Cuaderno de Bitácora 08 de Septiembre de 2025

Hoy, como para muchos de nosotros, ha sido el primer día de colegio de nuestros hijos: preparativos, nervios de última hora para que no falte nada, tareas, libros, lecturas, almuerzo… todo listo y perfecto para ellos.

Y claro, aprovechando ese café mañanero y esos minutos de respiro que nos regalan mientras están en clase, me dije a mí mismo: “Voy a dar rienda suelta a mis impulsos consumistas y comprar un cardumen de esas maravillosas corydoras pigmeas que me vuelven loco”. Sí, ya sé que más de uno me dirá que, por su estilo de nado, parecen más rasboras que corydoras, pero aun así creo que serán el complemento perfecto para mi cardumen de rasboras maculata y kubotai.

Así que, de paso para disfrutar un rato con mi amigo Juan, me fui a la tienda donde suelo comprar habitualmente, convencido de que ya en septiembre no habría problemas. Pero al llegar: cajas por en medio, personal nuevo y la voz de un dependiente amable preguntándome si podía ayudarme.

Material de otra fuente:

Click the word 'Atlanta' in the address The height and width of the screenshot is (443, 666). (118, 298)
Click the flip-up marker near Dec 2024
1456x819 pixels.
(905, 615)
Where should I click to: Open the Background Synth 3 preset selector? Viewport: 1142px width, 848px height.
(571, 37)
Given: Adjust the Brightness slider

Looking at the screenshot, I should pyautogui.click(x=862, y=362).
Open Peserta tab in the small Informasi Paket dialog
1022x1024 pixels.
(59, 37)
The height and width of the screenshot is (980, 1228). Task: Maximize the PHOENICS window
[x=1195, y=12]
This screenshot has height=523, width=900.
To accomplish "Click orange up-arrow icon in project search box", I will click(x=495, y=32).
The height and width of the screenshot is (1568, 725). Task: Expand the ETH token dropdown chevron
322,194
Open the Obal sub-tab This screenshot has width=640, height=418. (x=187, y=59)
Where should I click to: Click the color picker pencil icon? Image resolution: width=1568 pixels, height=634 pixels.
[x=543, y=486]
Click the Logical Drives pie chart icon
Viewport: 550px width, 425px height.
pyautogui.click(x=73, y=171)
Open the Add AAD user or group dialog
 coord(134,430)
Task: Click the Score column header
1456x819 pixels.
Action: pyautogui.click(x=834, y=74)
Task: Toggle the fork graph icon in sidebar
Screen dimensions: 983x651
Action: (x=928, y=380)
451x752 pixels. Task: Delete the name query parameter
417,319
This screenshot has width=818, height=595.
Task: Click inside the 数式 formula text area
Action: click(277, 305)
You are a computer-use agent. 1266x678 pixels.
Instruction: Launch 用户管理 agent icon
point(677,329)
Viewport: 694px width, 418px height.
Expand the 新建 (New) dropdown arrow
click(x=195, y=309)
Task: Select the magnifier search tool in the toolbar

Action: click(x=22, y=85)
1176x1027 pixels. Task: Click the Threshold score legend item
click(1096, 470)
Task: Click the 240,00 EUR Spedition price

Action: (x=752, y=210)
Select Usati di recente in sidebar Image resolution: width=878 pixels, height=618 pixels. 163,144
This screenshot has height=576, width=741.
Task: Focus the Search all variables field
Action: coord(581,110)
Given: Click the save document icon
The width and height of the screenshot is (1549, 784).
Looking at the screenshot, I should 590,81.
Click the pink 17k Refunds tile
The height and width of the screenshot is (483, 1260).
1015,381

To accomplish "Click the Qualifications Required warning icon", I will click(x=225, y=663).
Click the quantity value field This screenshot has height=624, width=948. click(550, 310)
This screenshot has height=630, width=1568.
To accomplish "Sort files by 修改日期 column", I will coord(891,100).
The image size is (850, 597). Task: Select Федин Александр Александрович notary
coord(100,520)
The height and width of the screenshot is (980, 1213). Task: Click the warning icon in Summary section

—Por supuesto, quiero diez corydoras pigmeas si tienes —le digo.
—¡Sí, sí que tengo! —responde mientras agarra el salabre. Pero de pronto se detiene: —Un momento, no sé si llegaré a las diez.

Las cuenta, yo también, y le digo:
—¡Tienes trece!

Entonces se va al ordenador, revisa no sé qué, y me suelta que “están todas vendidas en la plataforma online”.

No soy muy partidario de quejarme, pero no es la primera ni la quinta vez que me pasa algo así. Y lo curioso es que luego les molesta que compres en otro lado, mientras ellos mismos priorizan la venta online frente al cliente que se toma la molestia de ir en persona.

Al final, este tipo de cosas solo llevan al deterioro del comercio físico. Por mi parte, lo tengo claro: no pienso perder ni un minuto más comprando allí, porque para ellos el cliente presencial siempre será secundario frente al que compra desde la web, esperemos que eso cambie.